__DIRECTIONS FOR THIS TASK__: Only an exact repetition of the entries counts as an answer.
————
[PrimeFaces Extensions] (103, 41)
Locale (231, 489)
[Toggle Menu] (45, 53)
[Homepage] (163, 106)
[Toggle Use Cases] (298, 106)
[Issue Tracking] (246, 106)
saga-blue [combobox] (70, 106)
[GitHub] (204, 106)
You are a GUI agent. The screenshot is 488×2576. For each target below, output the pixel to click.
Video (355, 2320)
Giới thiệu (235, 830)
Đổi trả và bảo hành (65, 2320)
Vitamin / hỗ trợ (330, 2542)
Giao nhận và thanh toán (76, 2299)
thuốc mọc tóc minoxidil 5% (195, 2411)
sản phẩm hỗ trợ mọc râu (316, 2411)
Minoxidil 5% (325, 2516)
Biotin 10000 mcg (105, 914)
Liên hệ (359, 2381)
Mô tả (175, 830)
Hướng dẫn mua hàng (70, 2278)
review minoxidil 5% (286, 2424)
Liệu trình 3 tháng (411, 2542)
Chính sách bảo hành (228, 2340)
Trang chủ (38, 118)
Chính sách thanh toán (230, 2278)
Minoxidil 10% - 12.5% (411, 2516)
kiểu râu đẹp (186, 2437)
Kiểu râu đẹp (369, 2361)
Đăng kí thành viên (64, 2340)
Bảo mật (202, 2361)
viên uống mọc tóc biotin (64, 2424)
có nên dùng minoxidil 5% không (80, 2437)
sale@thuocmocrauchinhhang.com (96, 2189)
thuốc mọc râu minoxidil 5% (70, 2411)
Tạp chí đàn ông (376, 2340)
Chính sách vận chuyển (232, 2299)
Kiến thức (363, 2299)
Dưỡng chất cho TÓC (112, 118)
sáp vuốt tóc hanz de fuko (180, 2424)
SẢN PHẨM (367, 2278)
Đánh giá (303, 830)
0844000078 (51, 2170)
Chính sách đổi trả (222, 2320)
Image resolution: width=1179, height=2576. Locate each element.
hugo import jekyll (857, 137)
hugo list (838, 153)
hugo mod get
————
__OUTPUT FOR THIS TASK__:
[PrimeFaces Extensions] (103, 41)
Locale (231, 489)
[Toggle Menu] (45, 53)
[Homepage] (163, 106)
[Toggle Use Cases] (298, 106)
[Issue Tracking] (246, 106)
saga-blue [combobox] (70, 106)
[GitHub] (204, 106)
You are a GUI agent. The screenshot is 488×2576. For each target below, output the pixel to click.
Video (355, 2320)
Giới thiệu (235, 830)
Đổi trả và bảo hành (65, 2320)
Vitamin / hỗ trợ (330, 2542)
Giao nhận và thanh toán (76, 2299)
thuốc mọc tóc minoxidil 5% (195, 2411)
sản phẩm hỗ trợ mọc râu (316, 2411)
Minoxidil 5% (325, 2516)
Biotin 10000 mcg (105, 914)
Liên hệ (359, 2381)
Mô tả (175, 830)
Hướng dẫn mua hàng (70, 2278)
review minoxidil 5% (286, 2424)
Liệu trình 3 tháng (411, 2542)
Chính sách bảo hành (228, 2340)
Trang chủ (38, 118)
Chính sách thanh toán (230, 2278)
Minoxidil 10% - 12.5% (411, 2516)
kiểu râu đẹp (186, 2437)
Kiểu râu đẹp (369, 2361)
Đăng kí thành viên (64, 2340)
Bảo mật (202, 2361)
viên uống mọc tóc biotin (64, 2424)
có nên dùng minoxidil 5% không (80, 2437)
sale@thuocmocrauchinhhang.com (96, 2189)
thuốc mọc râu minoxidil 5% (70, 2411)
Tạp chí đàn ông (376, 2340)
Chính sách vận chuyển (232, 2299)
Kiến thức (363, 2299)
Dưỡng chất cho TÓC (112, 118)
sáp vuốt tóc hanz de fuko (180, 2424)
SẢN PHẨM (367, 2278)
Đánh giá (303, 830)
0844000078 (51, 2170)
Chính sách đổi trả (222, 2320)
Image resolution: width=1179, height=2576. Locate each element.
hugo import jekyll (857, 137)
hugo list (838, 153)
hugo mod get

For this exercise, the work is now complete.